At MD Anderson Cancer Center at Cooper, our top priority is the health and well-being of our patients. Our team of physicians, nurses, and support staff are working diligently to ensure that our patients’ care treatments continue uninterrupted. In addition, we have taken important steps to reduce the risk that our patients face in contracting COVID-19 while they receive their care in our cancer centers.
“Cancer patients are at a higher risk of getting infections, including viral infections such as COVID-19, because they can be immune compromised due to the type of treatment they receive, other health conditions (like heart disease and diabetes), and their age,” says Generosa Grana, MD, Director of MD Anderson Cancer Center at Cooper. “Someone who is immune compromised has a weaker immune system than those of the average, healthy adult – making it difficult for their body to fight off infections.
“The risk of being immune compromised is typically highest during the time of active cancer treatment, such as during treatment with chemotherapy, although some conditions like bone marrow transplantation and certain drugs can lead to longer immune suppression,” says Grana.
Cancer patients may also be at higher risk of health complications from COVID-19 due to their compromised immune system.
What we are doing to protect our patients
“Because our dedicated cancer treatment centers in Camden, Voorhees, and Willingboro are free-standing facilities or have dedicated space specifically for cancer treatment and clinical visits, we are able to limit the exposure our patients have to the general population,” says Frank Spitz, MD, Deputy Director of MD Anderson Cancer Center at Cooper.
The team at MD Anderson at Cooper is following all guidelines set by the Centers for Disease Control and Prevention (CDC), our partner MD Anderson Cancer Center, and the American College of Surgeons to protect our patients from exposure to the virus.
We have implemented a strict “no visitor” policy in our cancer offices and are conducting COVID-19 screenings in all of our cancer facilities to protect the health and safety of our patients and staff. (See below for all of the steps we are taking to protect our patients and our team.)
We are working to ensure that our patients are receiving their cancer treatments on schedule and as planned – without any delay or interruption.

• _Prompt 1_: For the text on protecting cancer patients from COVID-19, decide whether each statement agrees with it, answering yes or no and quoting the exact words of the text that decide it: (a) The risk of being immune compromised is usually highest during active cancer treatment. (b) Visitors may enter the cancer offices after passing a COVID-19 screening. (c) Frank Spitz is the Director of MD Anderson Cancer Center at Cooper.
• _Prompt 2_: Carry on the text on protecting cancer patients from COVID-19 from the point where it stops.
The data has nothing to do with the work on this text.

• _Supplied material_:
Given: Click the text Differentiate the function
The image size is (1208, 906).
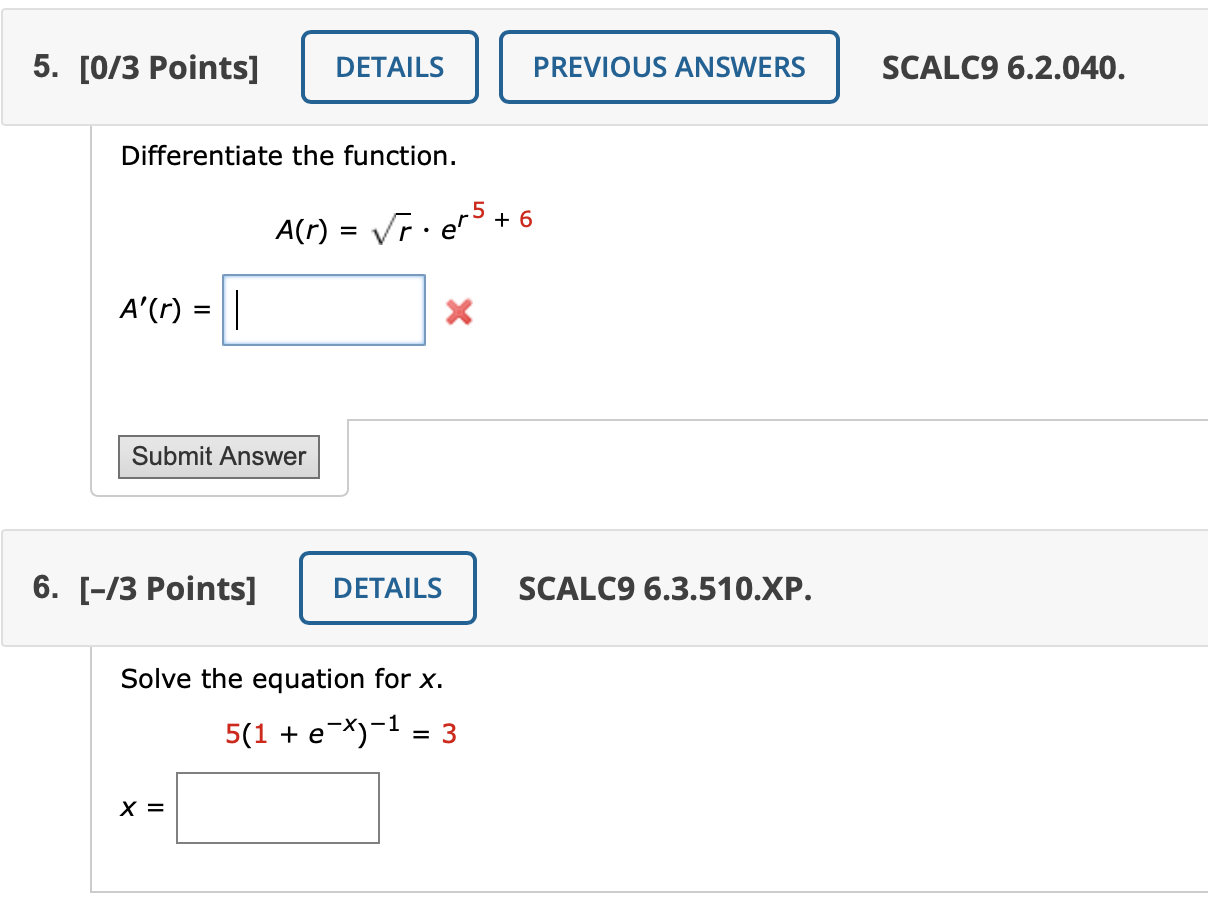Looking at the screenshot, I should coord(288,156).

• _Task output 1_:
(a) Yes: "The risk of being immune compromised is typically highest during the time of active cancer treatment"
(b) No: "We have implemented a strict “no visitor” policy in our cancer offices"
(c) No: "Frank Spitz, MD, Deputy Director of MD Anderson Cancer Center at Cooper"

• _Task output 2_:
“Currently, patients who are scheduled for surgery as part of their cancer treatment are having their surgery as planned,” says Dr. Spitz, who is also the Vice Chair of the Department of Surgery at Cooper University Health Care. “We may need to reschedule some surgeries to avoid hospitalizations that could put our patients at risk of exposure. We will evaluate each patient on a case-by-case basis following the American College of Surgery guidelines and clinical judgment, and will only postpone surgeries if we feel there is no risk to patient outcomes.”
What you can do to protect yourself
“For cancer patients it’s especially important to follow the guidelines issued by the CDC to avoid the risk of contracting the virus,” says Dr. Spitz. “Things like keeping social distance, frequent and proper hand washing, avoiding crowds, keeping surfaces clean and disinfected, and not touching your face with your hands are important for everyone but especially for cancer patients and others at high risk.”
“According to the CDC there is no reason cancer patients need to take additional measures,” says Dr. Grana. For more information for those at high-risk, visit the CDC website.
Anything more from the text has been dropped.